Source extract:
Given an ASCII art with |, _, and , check if you can draw the art in one stroke.

Description

Your task is, if the ASCII art is representing lines, then check if you can draw the whole art in one stroke, which means:

  • without drawing an already drawn line again
  • without lifting and continuing the stroke with skipping blocks

Connection Rules

  • A pipe is connected to the left end of the underscore when:
    • the pipe is left to the underscore |_
    • the pipe is bottom-left to the underscore, but only when it's below a space
 _
|
  • A pipe is connected to the right end of the underscore when:
    • the pipe is right to the underscore _|
    • the pipe is bottom-right to the underscore, but only when it's below a space
_
 |
  • An underscore is connected to another underscore if it is left/right to it ___
  • A pipe is connected to another pipe if it is above/under it
|
|
|

A space should not be viewed as a line but as a gap. It can't connect to a pipe or an underscore.


So this art can be drawn in one stroke:
Image for clarification
(Start at the red cross and end at the blue cross)

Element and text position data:
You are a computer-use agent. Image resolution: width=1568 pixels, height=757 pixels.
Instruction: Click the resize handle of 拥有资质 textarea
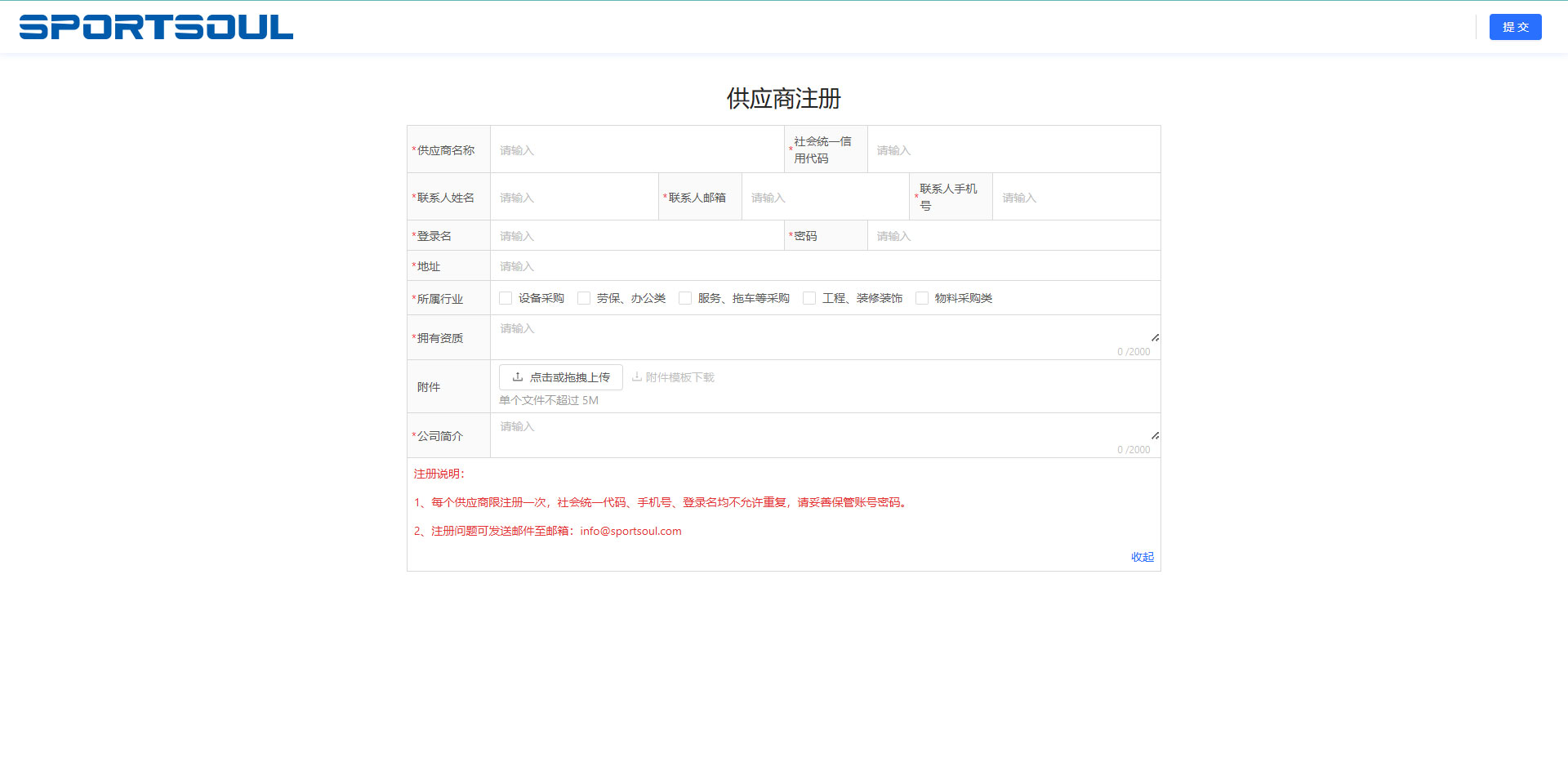tap(1155, 336)
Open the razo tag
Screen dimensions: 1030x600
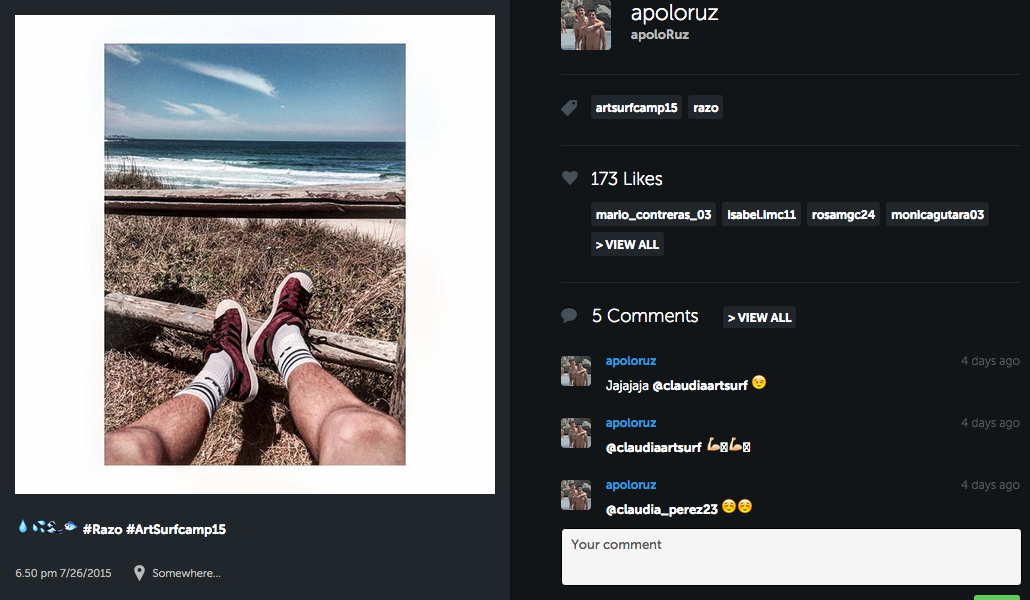tap(705, 107)

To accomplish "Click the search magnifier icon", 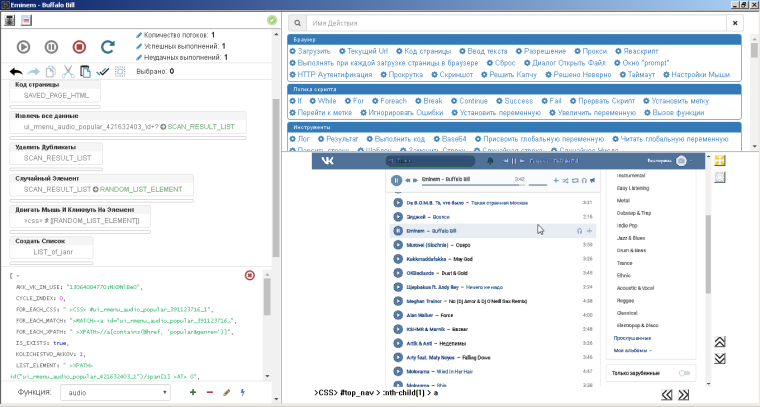I will (298, 21).
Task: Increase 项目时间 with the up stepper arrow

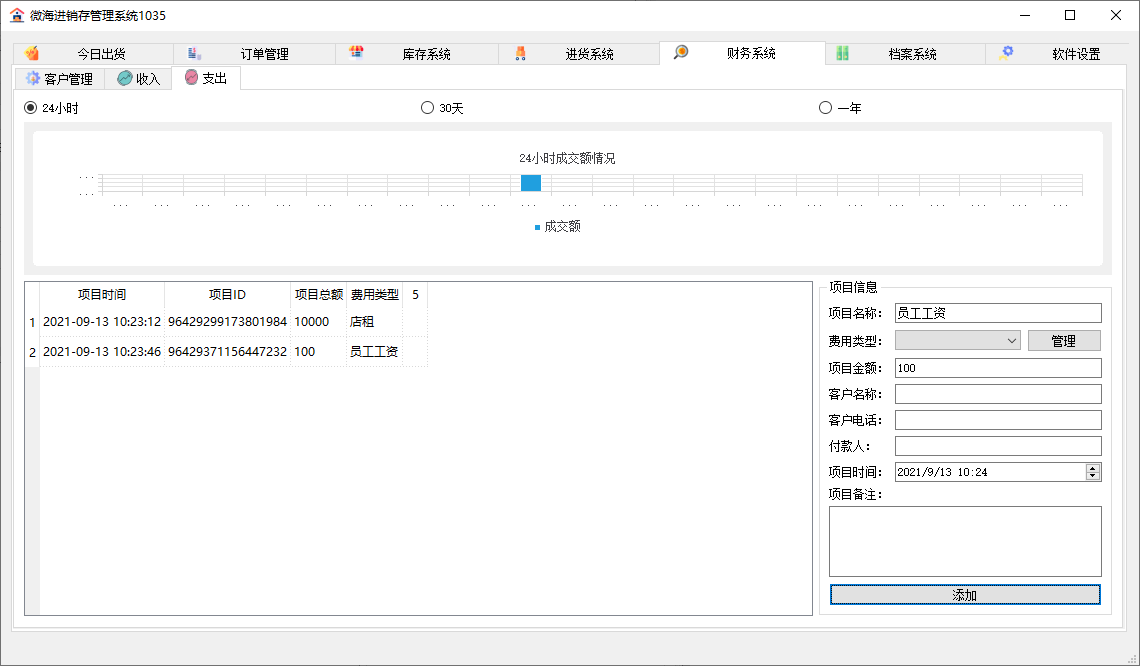Action: pos(1093,468)
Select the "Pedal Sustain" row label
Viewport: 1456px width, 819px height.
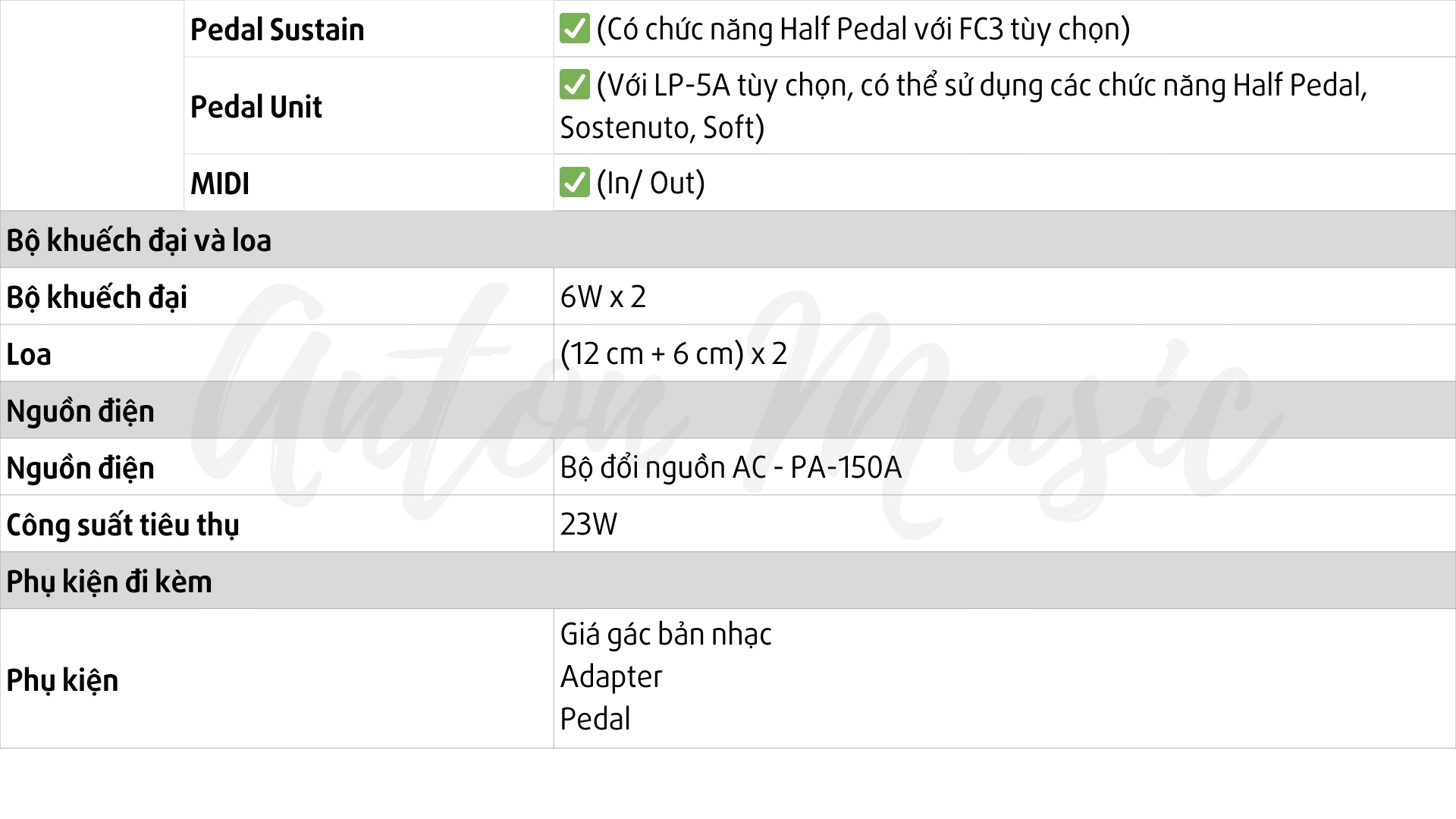pos(277,30)
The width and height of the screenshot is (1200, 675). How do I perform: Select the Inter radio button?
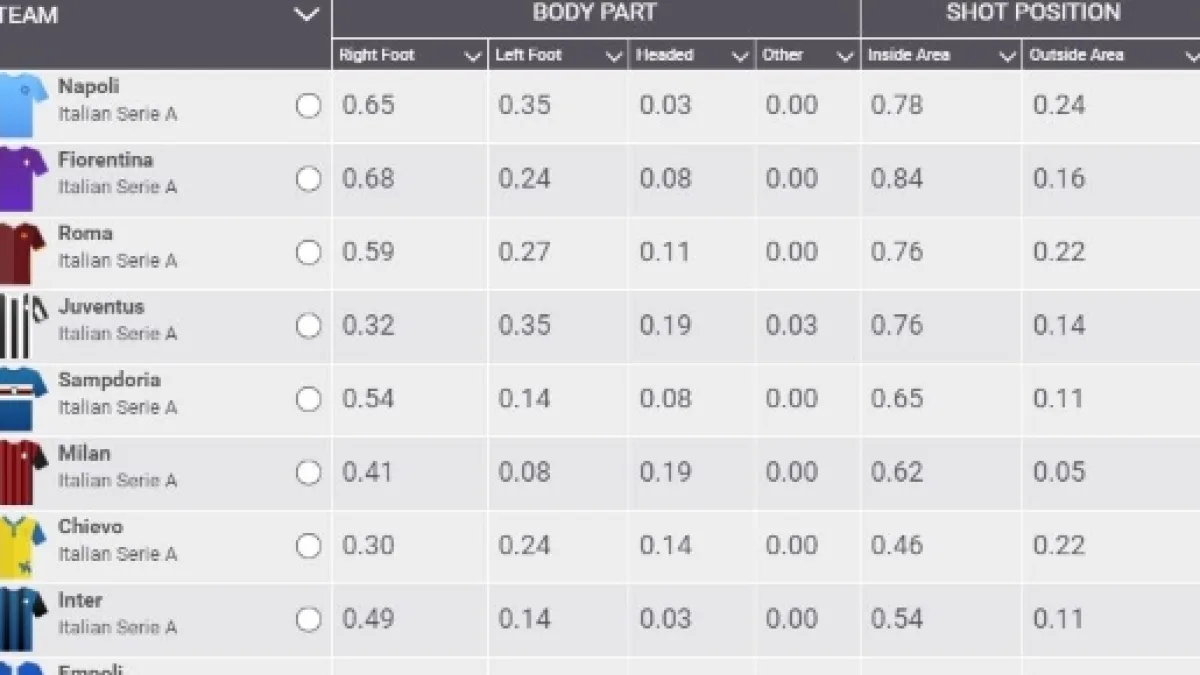click(308, 619)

Work instructions:
• A. In the ASCII art challenge, how should a space be treated?
• B. Reproduce the ASCII art challenge text. Begin at the words "A space should" and stop after "the blue cross)".

Responses:
• A. As a gap, not a line, so it can't connect to a pipe or an underscore.

• B.
A space should not be viewed as a line but as a gap. It can't connect to a pipe or an underscore.


So this art can be drawn in one stroke:
Image for clarification
(Start at the red cross and end at the blue cross)